Fear of affecting sales: a common fear within commercial teams is that asking personal questions will be considered invasive and affect a sale. We have yet to find any evidence of this; indeed, we have evidence that an improved understanding of consumers’ personal situation leads to increased engagement and sales. This fear is natural but unjustified.
It’s embarrassing to ask personal questions: many people find that asking personal questions is embarrassing and are reluctant to do this. This is understandable, if only because it is a change. All of our experience is that, once you try, there is not an issue. It is ironic that our national greeting is “how are you?” – a question about health; many people find talking about money to be impolite, yet financial services firms do this every day. This is simply an issue of getting used to change. MorganAsh has assessed vulnerable people for over twenty years and this is very seldom an issue.
Reluctance to disclose: this is often quoted as the major issue by those who have not yet implemented a vulnerable customer strategy. It is true that a few consumers may not want to disclose all the information, but our practical experience is that they will if asked, or at least disclose enough to be useful. It is important to explain to consumers why the information is required, so they can understand the benefits of doing so.
The vulnerability is not important enough to be recorded: there are many issues that are relatively mild and common – for example, partial hearing loss. Such vulnerabilities do not require any adaption and are often judged to not be important enough to label the person as vulnerable. Our challenge here is that, (as with not recording vulnerabilities when overcome) we need evidence to demonstrate that the vulnerability was considered; we also need data for outcome reporting – and, if the vulnerability changes or progresses, what was once a mild issue could become acute (if we have recorded this, we can prepare for it).
Another factor is that many of the firms identifying vulnerable customers in single-percentage figures do so because their clients are wealthy or financially secure – not financially vulnerable. Other vulnerabilities need to be identified, because money does not provide immunity from health issues and life events.
The graph above shows how only a subset of vulnerable people are identified when the firm works in a reactive way (denoted by the strong white dots at the bottom left); in reality, anyone in the red area will be very vulnerable and need action or support, and anyone in the orange area may have a mild vulnerability which doesn’t require action but it should be recorded and reported on.
An identification gap of between 2%–50% may seem insurmountable but, in reality, the steps needed to move towards more accurate identification are neither complex nor hard.
While organisations can address these issues themselves, technology such as MARS (the MorganAsh Resilience System) already exists to provide a digital, low cost, easy-to-manage solution – one which can be adopted within days, if needed.
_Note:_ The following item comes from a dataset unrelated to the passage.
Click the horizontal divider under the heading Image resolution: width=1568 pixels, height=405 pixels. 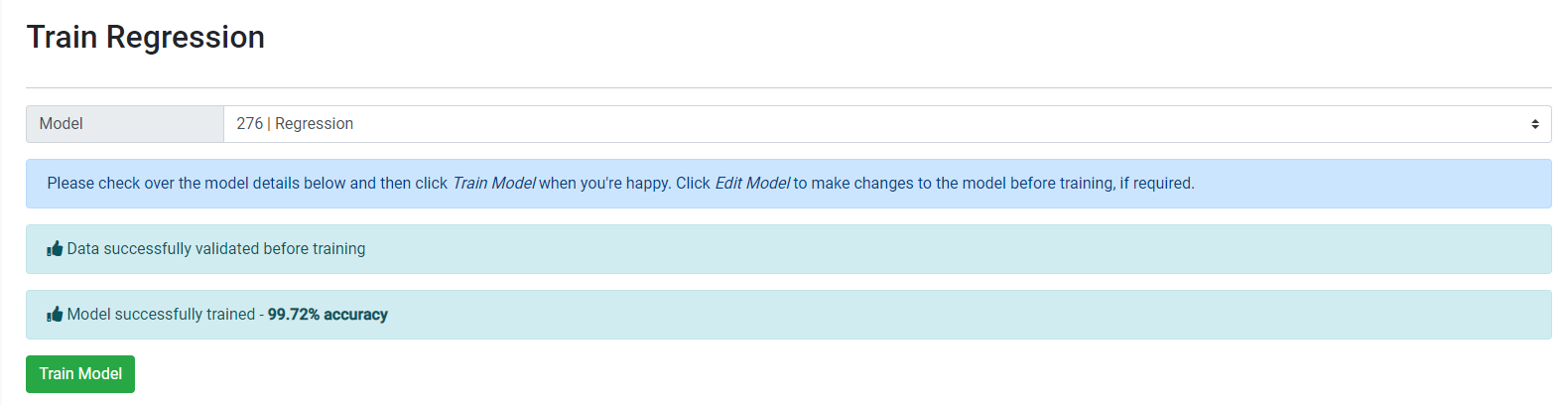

It can operate fully digitally or within an agent/adviser-guided workflow.
Working proactively, recording not only vulnerabilities but also any mitigation strategies, support offered/taken and support outcomes, overcoming cultural or familiarity hurdles and changing the nature of the vulnerability categories recorded can shift the dial massively on your identification levels. This spills quicky into offering better support, delivering better outcomes, having better management information and being able to easily report to the regulator.
The gap is real – but the target percentage isn’t that difficult to achieve. And one thing is certain, if you think you only have a few per cent of vulnerable customers, you are almost certainly wrong – and a good data-driven process can show this.